Segment Open
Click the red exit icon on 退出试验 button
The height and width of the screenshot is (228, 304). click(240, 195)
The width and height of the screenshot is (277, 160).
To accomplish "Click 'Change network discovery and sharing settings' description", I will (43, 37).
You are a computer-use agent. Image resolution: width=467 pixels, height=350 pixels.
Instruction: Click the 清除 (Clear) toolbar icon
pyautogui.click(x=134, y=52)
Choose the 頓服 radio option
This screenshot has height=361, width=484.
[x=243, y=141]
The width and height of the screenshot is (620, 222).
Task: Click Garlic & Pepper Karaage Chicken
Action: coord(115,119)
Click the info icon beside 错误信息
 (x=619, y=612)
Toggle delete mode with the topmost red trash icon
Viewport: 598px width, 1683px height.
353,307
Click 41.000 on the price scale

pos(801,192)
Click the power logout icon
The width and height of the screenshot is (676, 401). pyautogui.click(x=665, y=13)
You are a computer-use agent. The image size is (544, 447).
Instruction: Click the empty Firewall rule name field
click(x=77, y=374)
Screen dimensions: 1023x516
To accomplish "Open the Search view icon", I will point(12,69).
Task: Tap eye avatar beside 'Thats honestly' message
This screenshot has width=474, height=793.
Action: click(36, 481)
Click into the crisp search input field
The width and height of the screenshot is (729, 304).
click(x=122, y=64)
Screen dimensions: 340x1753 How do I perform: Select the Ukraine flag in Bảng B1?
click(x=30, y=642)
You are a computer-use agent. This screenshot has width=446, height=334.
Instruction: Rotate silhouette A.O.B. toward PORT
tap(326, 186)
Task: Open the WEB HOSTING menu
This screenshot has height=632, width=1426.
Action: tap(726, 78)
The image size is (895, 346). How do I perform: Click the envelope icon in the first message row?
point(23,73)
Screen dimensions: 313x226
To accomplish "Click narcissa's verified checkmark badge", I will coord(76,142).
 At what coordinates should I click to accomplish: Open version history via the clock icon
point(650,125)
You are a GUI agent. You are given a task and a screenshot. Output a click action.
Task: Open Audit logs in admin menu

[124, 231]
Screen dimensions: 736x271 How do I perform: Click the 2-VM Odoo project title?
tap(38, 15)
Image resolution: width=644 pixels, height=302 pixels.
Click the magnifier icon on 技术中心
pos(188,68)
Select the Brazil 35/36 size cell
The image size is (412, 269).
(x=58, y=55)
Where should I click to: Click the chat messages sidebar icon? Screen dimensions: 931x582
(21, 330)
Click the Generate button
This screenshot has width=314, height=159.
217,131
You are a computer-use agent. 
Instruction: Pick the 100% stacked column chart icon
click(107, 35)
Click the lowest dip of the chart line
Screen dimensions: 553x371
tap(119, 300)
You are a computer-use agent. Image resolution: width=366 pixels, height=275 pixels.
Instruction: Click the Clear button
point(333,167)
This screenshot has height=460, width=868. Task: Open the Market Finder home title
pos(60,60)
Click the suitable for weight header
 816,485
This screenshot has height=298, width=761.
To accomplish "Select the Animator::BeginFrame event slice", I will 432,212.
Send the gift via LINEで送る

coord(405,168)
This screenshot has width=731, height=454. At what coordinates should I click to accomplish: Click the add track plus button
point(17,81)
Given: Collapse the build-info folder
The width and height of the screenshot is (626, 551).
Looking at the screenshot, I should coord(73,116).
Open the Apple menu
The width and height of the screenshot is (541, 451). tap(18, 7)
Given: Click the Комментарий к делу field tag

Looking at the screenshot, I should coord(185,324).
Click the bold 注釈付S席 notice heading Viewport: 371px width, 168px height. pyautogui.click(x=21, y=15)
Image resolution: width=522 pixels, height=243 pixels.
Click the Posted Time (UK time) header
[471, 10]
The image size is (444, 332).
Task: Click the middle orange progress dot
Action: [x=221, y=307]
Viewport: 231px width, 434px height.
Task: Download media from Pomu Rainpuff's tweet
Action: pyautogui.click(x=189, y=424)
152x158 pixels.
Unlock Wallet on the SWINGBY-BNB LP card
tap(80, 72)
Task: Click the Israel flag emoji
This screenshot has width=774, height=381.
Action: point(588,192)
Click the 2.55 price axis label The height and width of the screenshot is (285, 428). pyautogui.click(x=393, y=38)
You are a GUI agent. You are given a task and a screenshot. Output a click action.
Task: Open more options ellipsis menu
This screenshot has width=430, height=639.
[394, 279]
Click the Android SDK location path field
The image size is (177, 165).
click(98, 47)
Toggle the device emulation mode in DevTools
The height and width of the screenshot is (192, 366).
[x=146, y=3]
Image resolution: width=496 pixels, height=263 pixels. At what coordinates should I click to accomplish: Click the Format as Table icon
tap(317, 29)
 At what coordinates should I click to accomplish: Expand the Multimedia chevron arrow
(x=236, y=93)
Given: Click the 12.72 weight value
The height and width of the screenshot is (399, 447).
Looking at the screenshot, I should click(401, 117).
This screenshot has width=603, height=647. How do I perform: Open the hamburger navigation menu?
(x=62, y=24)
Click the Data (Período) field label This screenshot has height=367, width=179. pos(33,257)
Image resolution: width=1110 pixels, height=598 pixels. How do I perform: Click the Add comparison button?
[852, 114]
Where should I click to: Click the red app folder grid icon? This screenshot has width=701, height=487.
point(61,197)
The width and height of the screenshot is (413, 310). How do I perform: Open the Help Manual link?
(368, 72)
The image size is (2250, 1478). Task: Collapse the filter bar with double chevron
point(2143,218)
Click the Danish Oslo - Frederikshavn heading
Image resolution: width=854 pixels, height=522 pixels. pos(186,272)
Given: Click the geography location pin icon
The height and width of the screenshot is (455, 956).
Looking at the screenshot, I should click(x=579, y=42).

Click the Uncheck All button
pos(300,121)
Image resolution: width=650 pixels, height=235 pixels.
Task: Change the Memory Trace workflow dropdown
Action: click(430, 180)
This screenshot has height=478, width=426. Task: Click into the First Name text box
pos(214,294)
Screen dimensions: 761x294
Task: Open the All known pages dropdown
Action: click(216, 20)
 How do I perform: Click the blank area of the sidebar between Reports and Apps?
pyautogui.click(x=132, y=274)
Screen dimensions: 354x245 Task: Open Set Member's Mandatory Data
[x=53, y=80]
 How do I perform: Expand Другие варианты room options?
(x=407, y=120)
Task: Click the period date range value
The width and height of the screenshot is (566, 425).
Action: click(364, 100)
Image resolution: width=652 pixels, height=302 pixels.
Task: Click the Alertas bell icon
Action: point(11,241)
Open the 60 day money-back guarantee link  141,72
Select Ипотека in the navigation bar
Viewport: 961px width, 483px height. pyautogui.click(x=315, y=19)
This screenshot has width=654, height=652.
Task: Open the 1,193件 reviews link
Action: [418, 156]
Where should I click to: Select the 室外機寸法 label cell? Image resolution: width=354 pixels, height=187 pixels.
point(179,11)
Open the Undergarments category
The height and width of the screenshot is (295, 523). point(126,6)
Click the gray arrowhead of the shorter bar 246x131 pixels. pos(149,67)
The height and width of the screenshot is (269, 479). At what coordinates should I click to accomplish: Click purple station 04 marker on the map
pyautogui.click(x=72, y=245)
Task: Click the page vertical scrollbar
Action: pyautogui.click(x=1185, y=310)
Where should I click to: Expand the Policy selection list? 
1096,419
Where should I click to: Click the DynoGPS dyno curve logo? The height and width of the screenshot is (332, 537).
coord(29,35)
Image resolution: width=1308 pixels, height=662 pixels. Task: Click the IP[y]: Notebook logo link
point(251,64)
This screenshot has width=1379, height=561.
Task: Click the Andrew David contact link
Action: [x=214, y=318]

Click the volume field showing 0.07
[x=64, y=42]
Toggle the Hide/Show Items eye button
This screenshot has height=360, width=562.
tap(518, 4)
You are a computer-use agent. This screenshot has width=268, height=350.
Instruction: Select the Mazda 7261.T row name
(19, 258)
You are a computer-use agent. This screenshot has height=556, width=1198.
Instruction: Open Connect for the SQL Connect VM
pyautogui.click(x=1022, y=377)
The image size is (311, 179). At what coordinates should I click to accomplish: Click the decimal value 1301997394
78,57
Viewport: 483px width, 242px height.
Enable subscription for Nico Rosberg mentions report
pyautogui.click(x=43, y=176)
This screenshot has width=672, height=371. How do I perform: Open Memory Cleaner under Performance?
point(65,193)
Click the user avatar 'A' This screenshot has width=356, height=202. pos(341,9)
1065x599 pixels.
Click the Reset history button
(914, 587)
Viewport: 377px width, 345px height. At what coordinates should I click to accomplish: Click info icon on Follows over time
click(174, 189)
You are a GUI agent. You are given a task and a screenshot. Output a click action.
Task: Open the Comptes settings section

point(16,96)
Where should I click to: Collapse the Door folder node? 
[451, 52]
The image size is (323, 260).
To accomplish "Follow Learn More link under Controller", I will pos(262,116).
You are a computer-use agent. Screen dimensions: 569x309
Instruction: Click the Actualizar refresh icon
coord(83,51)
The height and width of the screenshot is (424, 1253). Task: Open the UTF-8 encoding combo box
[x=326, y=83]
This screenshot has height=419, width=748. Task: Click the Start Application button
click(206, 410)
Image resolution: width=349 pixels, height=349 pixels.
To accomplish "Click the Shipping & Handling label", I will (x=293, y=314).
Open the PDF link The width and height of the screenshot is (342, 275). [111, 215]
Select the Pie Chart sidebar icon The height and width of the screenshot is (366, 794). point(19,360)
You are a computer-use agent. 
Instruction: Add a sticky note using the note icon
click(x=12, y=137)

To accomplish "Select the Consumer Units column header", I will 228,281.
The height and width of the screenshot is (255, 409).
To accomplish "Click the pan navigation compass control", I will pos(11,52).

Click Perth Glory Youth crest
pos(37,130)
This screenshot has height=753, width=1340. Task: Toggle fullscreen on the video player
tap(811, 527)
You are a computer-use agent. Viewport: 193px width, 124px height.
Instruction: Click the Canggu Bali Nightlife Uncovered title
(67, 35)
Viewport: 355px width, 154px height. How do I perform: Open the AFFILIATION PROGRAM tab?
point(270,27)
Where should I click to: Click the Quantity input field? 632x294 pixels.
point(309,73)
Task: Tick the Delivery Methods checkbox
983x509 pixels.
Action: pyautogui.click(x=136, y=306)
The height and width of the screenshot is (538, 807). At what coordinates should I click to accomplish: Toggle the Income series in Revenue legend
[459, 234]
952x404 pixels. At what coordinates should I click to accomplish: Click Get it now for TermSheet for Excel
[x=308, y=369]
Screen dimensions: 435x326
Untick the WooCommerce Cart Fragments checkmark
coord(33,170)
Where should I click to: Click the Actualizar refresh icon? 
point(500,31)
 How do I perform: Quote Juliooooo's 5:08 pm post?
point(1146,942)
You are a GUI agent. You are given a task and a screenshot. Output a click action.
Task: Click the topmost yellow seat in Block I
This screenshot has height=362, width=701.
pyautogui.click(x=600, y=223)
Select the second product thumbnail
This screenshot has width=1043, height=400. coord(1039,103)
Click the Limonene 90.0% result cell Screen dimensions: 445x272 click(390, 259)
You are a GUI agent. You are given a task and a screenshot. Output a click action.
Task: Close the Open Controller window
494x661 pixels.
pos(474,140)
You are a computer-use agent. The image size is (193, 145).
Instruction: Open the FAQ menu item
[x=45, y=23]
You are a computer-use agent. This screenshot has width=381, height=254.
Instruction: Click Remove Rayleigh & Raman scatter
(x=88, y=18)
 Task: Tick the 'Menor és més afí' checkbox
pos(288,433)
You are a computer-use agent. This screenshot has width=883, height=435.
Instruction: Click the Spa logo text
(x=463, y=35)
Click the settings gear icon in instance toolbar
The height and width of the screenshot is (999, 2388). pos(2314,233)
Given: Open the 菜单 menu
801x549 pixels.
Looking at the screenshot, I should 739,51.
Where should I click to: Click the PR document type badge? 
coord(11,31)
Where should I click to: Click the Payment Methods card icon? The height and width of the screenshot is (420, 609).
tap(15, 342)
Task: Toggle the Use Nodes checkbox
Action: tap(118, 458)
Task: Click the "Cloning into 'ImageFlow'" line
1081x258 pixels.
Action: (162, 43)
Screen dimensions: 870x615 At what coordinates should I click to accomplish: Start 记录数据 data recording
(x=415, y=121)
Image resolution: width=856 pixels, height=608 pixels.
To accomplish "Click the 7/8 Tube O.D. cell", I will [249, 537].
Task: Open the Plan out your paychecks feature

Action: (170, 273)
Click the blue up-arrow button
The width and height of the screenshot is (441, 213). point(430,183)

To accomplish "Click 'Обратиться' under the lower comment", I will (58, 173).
Segment Closed
• _Brief_: Wherever the line holding "The width and height of the screenshot is (277, 160)." falls in the entries above, copy exactly from it through the line holding "You are a computer-use agent. Image resolution: width=467", inclusive, and add nothing.

• _Result below_:
The width and height of the screenshot is (277, 160).
To accomplish "Click 'Change network discovery and sharing settings' description", I will (43, 37).
You are a computer-use agent. Image resolution: width=467 pixels, height=350 pixels.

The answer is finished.